Es en este sentido, que Giolfino
y sus alumnos, Brusasorci y Farinato, son de interés en la historia
del arte. Es en los trabajos
de estos autores, que vemos la mezcla de dos estilos tanto el uso del
color como la fuente exclusiva de placer en el pintar. Ellos fueron
lo heraldos de los veroneses y sus precursores. Más de algún bosquejo
de Brusasorci, es reconocido como veronese.

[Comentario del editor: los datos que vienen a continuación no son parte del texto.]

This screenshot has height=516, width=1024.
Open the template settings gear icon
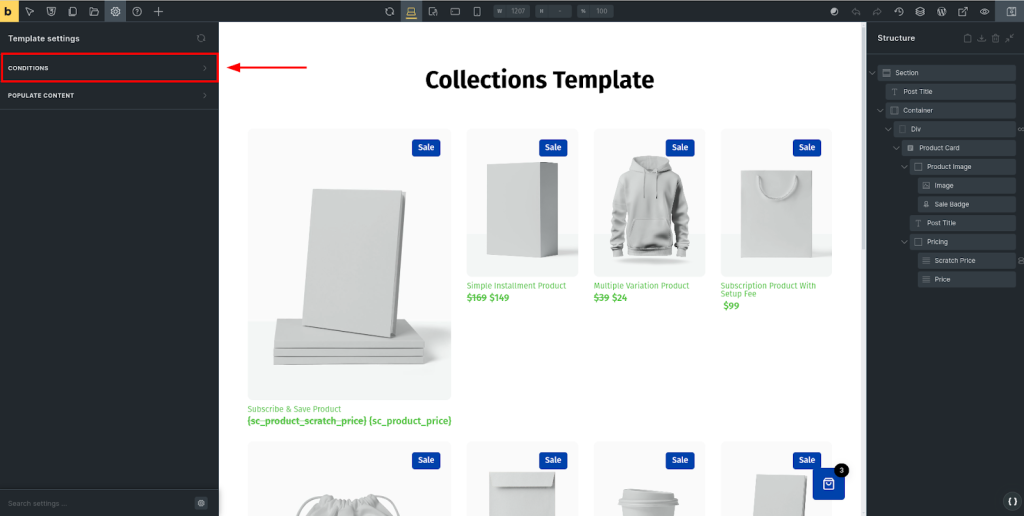(115, 11)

En las manos de estos artistas,
la pintura gradualmente perdió su propósito moral y llegó a ser un arte
decorativo, dando de esta manera promesa a la evolución de Gaudy, que
terminaría en Tiepolo.
Farinato jugó un papel muy
importante en esta transformación. Tenía un muy buen talento para el
fresco, y como Liberale, estaba muy ocupado en decoraciones de las fachadas
de casas en Verona, lo que le da a esta ciudad, junto con su famosa
plaza Dell´Erbe, una apariencia agradable y muy propia. Desafortunadamente,
Farinato no se mantuvo fiel a su genio original.
En Mantua cayó bajo la influencia de Giulio Romano, quien con
sus efectos cautivantes, aunque vulgares, había heredado el prestigio
del divino Rafael.
Fue bajo esta influencia,
que Paolo ejecutó su San Martín en la Capilla del Santísimo
Sacramento de Mantua: y desde este tiempo, sus trabajos contienen un
aspecto como híbrido entre el corrupto estilo romano y el ligero impresionismo
coloreado veronese. En Mantua también se preserva su principal trabajo.
En Santa María en Organo, se tiene una Masacre de los Inocentes
(1556) y un Cristo Caminando sobre las Aguas (1558); en
San Tommasco, una Glorificación de las Santísima Virgen
(1569); en San Anastasia, un Pentecostés (1598), y en San
Giorgio en Braida, una Multiplicación de los Panes (1603).
Auque
era cuatro años mayor que Veronese, Farinato le sobrevivió por casi
veinte años, y ya tenía más de ochenta años de edad cuando murió. Fue
un prolífico pintor, y muchos de sus trabajos han encontrado lugar en
otras tierras. En los Estados Unidos se encuentran dos o tres de ellos,
uno en Nueva Haven en la colección Jarves, Cristo Apareciendo
a Algunos Santos; y uno en la Sociedad Histórica de Nueva Cork,
un Abraham saliendo de Hagar. El famoso cuadro del Louvre,
representando El Concilio de Trento, y que generalmente
se atribuye a Titian, ha sido asignado por Berenson, a Farinato.